* [EXERCISE DIRECTIONS]:
Lines with the string "computer" must each be copied from the listing.

***

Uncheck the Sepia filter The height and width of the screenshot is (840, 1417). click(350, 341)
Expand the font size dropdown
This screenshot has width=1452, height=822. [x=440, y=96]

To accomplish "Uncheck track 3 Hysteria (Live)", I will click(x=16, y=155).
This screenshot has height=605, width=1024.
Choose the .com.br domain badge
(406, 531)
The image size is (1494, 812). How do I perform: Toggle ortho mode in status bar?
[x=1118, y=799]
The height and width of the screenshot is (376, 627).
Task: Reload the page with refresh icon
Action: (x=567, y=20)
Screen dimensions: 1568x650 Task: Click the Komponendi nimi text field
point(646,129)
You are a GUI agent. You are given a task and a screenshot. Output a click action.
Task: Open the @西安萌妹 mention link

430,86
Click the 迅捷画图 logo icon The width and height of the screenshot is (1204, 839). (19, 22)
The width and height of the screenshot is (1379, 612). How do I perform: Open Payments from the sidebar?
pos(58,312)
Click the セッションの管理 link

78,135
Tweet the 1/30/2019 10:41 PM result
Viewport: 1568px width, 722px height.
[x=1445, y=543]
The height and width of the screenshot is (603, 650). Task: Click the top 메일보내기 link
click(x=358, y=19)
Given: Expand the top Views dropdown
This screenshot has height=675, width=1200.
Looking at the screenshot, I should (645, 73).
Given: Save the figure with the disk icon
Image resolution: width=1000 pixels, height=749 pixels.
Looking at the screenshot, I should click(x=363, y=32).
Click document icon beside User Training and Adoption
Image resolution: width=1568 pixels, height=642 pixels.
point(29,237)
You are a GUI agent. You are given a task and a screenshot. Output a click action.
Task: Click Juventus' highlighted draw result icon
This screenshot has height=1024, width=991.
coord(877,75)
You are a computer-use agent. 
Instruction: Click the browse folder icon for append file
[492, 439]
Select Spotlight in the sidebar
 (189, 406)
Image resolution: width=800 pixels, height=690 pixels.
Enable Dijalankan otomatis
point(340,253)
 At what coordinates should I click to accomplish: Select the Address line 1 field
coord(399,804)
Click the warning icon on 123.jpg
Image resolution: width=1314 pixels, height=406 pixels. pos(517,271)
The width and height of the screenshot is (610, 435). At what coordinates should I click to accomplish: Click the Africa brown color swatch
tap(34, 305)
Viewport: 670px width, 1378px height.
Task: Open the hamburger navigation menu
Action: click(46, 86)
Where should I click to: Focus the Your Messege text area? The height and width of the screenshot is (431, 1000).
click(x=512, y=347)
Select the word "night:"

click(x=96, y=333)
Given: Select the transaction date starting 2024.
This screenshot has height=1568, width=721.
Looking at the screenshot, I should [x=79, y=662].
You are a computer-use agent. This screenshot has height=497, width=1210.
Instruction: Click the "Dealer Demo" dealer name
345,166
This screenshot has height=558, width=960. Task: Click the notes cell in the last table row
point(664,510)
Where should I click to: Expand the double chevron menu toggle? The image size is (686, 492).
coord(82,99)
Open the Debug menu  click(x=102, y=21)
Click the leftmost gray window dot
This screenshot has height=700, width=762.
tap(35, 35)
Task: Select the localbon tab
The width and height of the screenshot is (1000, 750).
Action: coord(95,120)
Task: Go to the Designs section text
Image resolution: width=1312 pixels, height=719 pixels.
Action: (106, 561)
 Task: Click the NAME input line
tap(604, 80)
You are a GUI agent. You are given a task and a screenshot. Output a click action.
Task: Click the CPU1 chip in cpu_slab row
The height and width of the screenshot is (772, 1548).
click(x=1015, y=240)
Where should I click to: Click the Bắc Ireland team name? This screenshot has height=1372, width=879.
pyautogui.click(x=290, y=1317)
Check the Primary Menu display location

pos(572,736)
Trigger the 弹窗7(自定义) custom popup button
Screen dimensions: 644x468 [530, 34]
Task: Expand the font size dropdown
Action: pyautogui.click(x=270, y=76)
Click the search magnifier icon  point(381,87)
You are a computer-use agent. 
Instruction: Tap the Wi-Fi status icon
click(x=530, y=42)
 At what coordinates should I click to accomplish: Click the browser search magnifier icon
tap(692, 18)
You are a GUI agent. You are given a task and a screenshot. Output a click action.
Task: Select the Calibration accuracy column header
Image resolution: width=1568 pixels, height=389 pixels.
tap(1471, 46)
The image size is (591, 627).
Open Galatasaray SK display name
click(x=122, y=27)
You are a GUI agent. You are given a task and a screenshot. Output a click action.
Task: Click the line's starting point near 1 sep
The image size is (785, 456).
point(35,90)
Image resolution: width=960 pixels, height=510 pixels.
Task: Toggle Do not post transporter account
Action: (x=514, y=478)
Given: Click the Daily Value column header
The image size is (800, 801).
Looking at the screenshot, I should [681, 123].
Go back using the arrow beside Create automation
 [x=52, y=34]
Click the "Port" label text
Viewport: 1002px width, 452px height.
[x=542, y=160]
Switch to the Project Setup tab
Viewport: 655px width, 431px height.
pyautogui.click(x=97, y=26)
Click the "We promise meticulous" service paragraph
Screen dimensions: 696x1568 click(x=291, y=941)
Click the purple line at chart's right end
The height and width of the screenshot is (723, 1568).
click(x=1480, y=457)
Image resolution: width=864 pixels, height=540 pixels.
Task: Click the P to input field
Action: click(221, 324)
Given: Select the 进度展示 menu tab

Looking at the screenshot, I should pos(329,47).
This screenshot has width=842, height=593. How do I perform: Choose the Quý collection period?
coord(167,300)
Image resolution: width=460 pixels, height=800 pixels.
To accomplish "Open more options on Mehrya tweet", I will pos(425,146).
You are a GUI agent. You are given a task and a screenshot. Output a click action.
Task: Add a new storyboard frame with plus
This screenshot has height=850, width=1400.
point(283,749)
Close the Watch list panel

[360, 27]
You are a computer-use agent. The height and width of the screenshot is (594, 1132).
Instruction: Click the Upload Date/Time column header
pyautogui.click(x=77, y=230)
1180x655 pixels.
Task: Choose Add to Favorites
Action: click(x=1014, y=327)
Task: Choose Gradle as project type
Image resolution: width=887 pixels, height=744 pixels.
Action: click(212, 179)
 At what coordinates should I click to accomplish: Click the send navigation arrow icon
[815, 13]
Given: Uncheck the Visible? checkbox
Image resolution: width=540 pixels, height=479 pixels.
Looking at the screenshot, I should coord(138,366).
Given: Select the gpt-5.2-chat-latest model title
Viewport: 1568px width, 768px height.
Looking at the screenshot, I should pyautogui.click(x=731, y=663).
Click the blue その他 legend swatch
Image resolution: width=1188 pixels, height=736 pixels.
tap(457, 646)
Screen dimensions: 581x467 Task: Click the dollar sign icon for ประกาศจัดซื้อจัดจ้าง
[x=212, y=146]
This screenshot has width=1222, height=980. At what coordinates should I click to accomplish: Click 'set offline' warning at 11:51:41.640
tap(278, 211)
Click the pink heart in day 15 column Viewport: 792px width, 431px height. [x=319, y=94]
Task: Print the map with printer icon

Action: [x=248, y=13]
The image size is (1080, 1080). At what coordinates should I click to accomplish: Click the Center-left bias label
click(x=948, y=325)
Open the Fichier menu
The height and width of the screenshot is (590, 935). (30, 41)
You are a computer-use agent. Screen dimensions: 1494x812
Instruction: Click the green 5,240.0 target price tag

***

* [OUTPUT BELOW]:
You are a computer-use agent. 
You are a computer-use agent. This screenshot has height=497, width=1210.
You are a computer-use agent. 
You are a computer-use agent. The height and width of the screenshot is (594, 1132).
You are a computer-use agent. Screen dimensions: 1494x812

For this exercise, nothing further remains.